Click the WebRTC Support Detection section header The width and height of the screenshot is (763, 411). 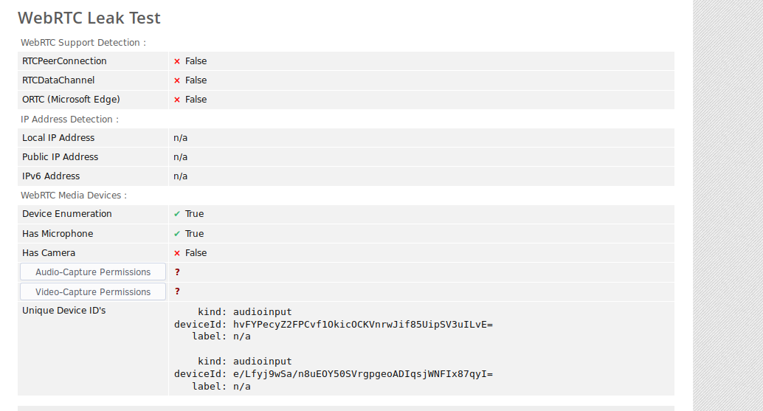pos(83,43)
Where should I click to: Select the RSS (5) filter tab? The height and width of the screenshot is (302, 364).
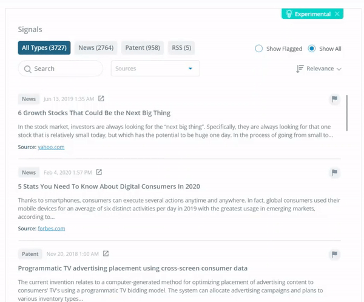(181, 48)
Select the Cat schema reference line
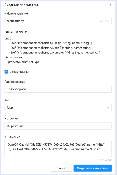This screenshot has height=175, width=117. click(51, 43)
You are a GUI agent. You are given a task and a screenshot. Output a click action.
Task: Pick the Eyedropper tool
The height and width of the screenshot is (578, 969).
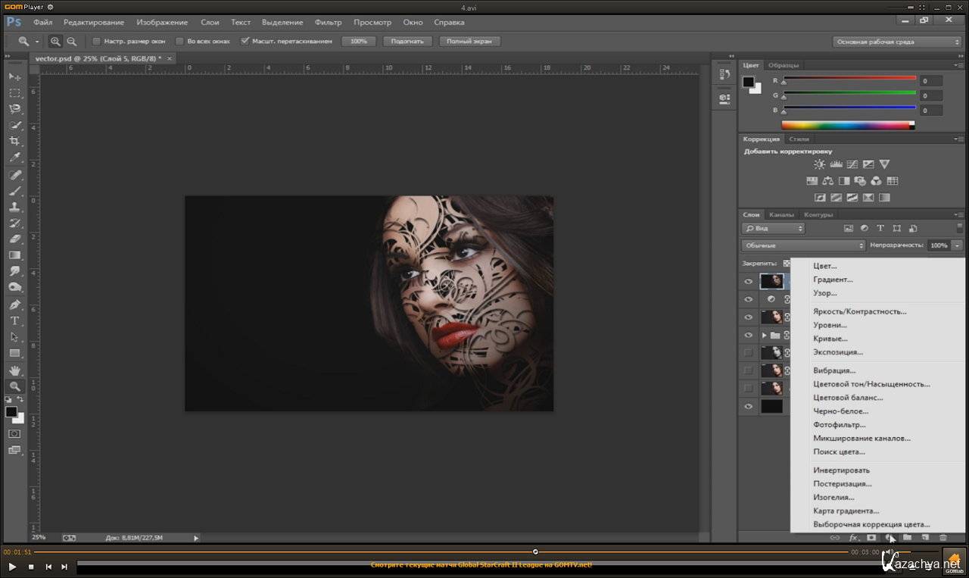[14, 158]
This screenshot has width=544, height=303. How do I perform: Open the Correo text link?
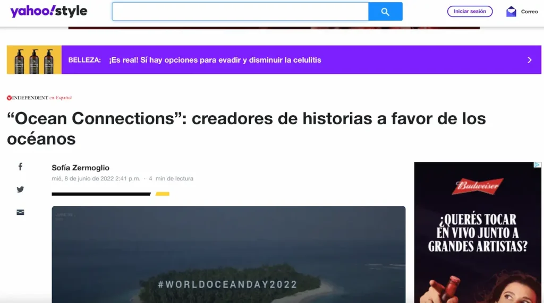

════════

**Problem description:**
With the pictures left out, output exactly the lines from the one with "You are a GUI" through the end of the listing above, both ends included.

**Written response:**
You are a GUI agent. You are given a task and a screenshot. Output a click action.
Task: Pick the Eyedropper tool
The height and width of the screenshot is (578, 969).
[14, 158]
This screenshot has width=544, height=303. How do I perform: Open the Correo text link?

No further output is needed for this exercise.